I have attended most, if not all, of the meetings open to the public and presentations by the developer, and have signed and commented on the online and door-to-door petitions.

Two of the five councillors voted against the proposal, one of whom, John Rogers, spoke well of the points raised by the majority of the people who spoke at the public hearing on the project one week ago. Many had also spoken at previous council meetings with similar feelings.

A large number of speakers at the hearing presented a host of heartfelt comments on the proposed development, the vast majority of which were strongly against the development; it’s too tall and too dense for this site.

And the mayor, David Screech, surprised no one with his vote in favour of the project (which was also the tie-breaker), as he has been in favour of it all along.

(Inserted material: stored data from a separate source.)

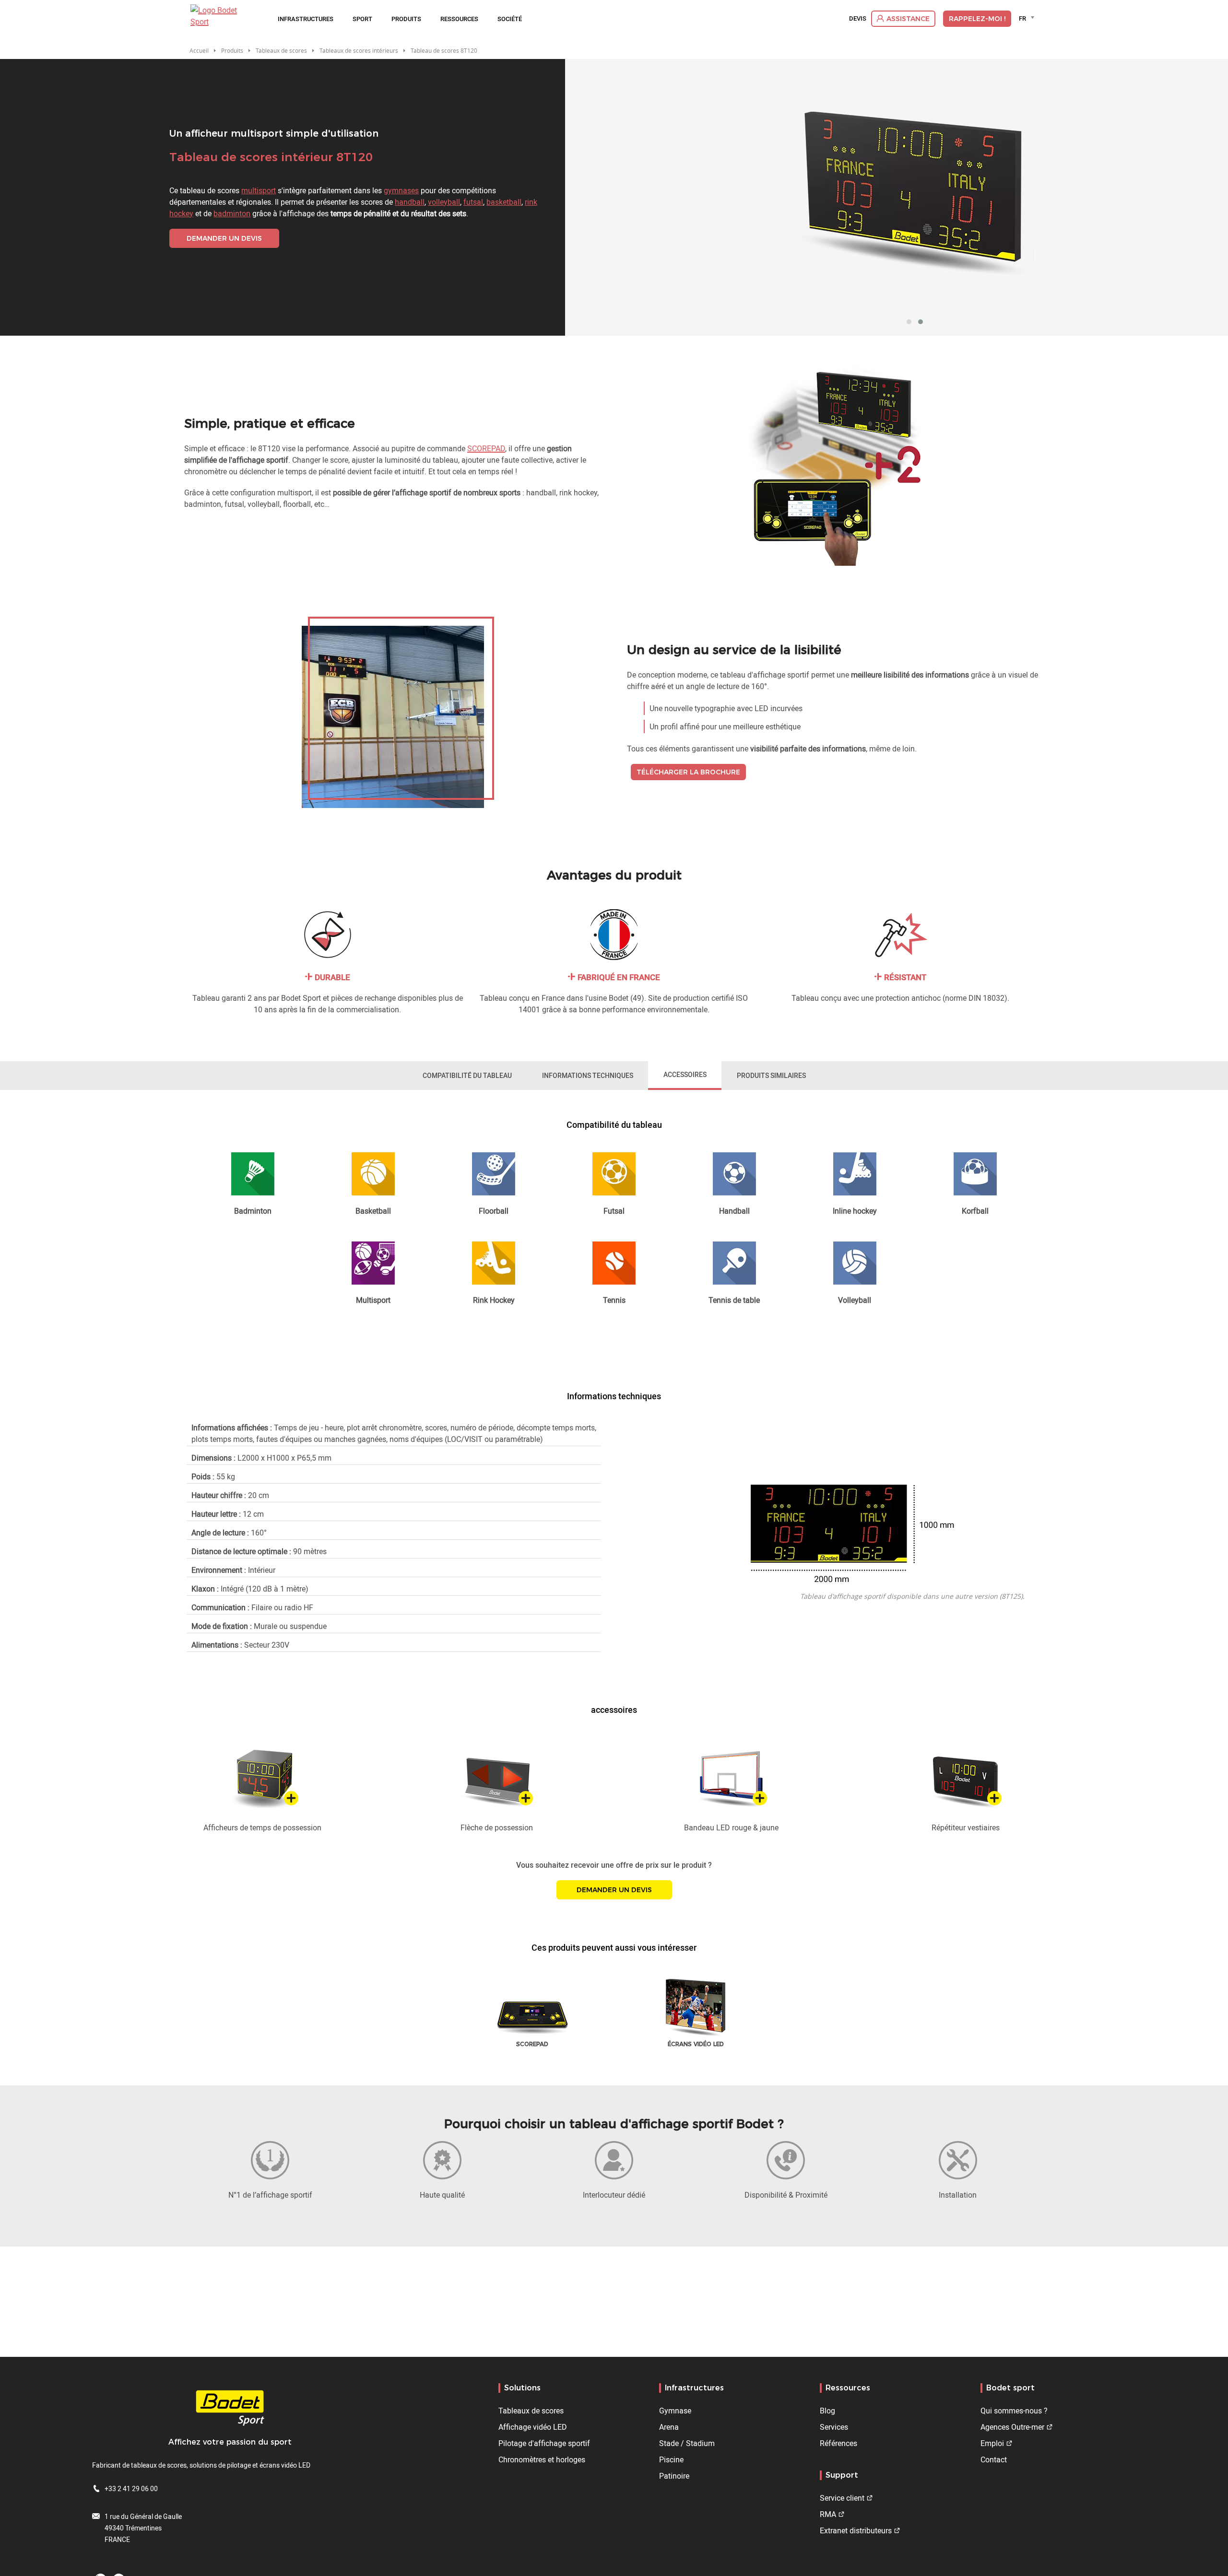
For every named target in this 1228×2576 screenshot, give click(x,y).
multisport (258, 190)
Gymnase (675, 2410)
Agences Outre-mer (1012, 2427)
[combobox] (1028, 18)
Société (509, 18)
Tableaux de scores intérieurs (358, 50)
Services (834, 2427)
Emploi (992, 2443)
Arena (669, 2427)
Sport (362, 18)
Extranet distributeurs (856, 2530)
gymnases (401, 190)
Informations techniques (587, 1075)
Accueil (199, 50)
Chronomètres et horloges (541, 2459)
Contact (993, 2459)
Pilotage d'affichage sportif (544, 2443)
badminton (231, 213)
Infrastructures (305, 18)
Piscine (671, 2459)
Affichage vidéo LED (532, 2427)
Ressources (459, 18)
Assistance (908, 18)
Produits (406, 18)
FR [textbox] (1022, 18)
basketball (503, 202)
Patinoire (674, 2476)
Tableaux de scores (531, 2410)
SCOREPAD (486, 448)
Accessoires (685, 1074)
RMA (828, 2514)
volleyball (444, 202)
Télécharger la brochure (688, 772)
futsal (473, 202)
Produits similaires (771, 1075)
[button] (909, 322)
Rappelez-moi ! (977, 18)
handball (410, 202)
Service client (842, 2498)
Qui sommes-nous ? (1014, 2410)
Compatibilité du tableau (467, 1075)
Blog (827, 2410)
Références (838, 2443)
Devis (857, 19)
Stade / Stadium (687, 2443)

So this 16-acre, narrow peninsula, surrounded by Portage Inlet and the Gorge waterway, home to hordes of birds, and in its waters waterfowl, sea life and human paddlers, will see a 61Ú2-storey wall of apartments towering over the water and the surrounding trees.

And let’s not forget about the traffic accessing the site, limited to the one road, with triple the number of residents. God help anyone there hoping for emergency services during the morning and evening rush-hour crawls along the Old Island Highway.

Most of the current tenants will be displaced, as rents will be increased. The suggested improvement to the current rental crisis in the Capital Regional District will be affected positively only to a minor degree, if at all, and that’s only once the new complex is completed in who knows how many years.

Yes, the development there is old and needs replacing, but surely we could have come up with a better solution than just rubber-stamping the proposal of an out-of-province developer wanting to triple the number of units there.

Other, more modest suggestions for redevelopment were presented, but councillors Aaron Weisgerber (who made no real comments), Ron Mattson and their leader, Screech, would have none of it.

And how about my suggestion presented at a council meeting a while ago, for a land swap. Give the developer a piece of un-used land away from the water to develop and turn the peninsula back into a park, which was its intended and prior use, before the unfortunate construction of what were meant to be temporary apartments there some 50 years ago — unfortunate only as we now seem to think it has to be developed.

So it is a done deal. The developer from Toronto got what it wanted with only minor adjustments.

Let the mayhem of demolition and then years of construction begin. And the noise and the traffic.

And as Rogers suggested, council can be the ones to blame for what is inevitable, converting what was View Royal’s “jewel” to its “sore thumb.”

 

Steve Januszewski lives in View Royal.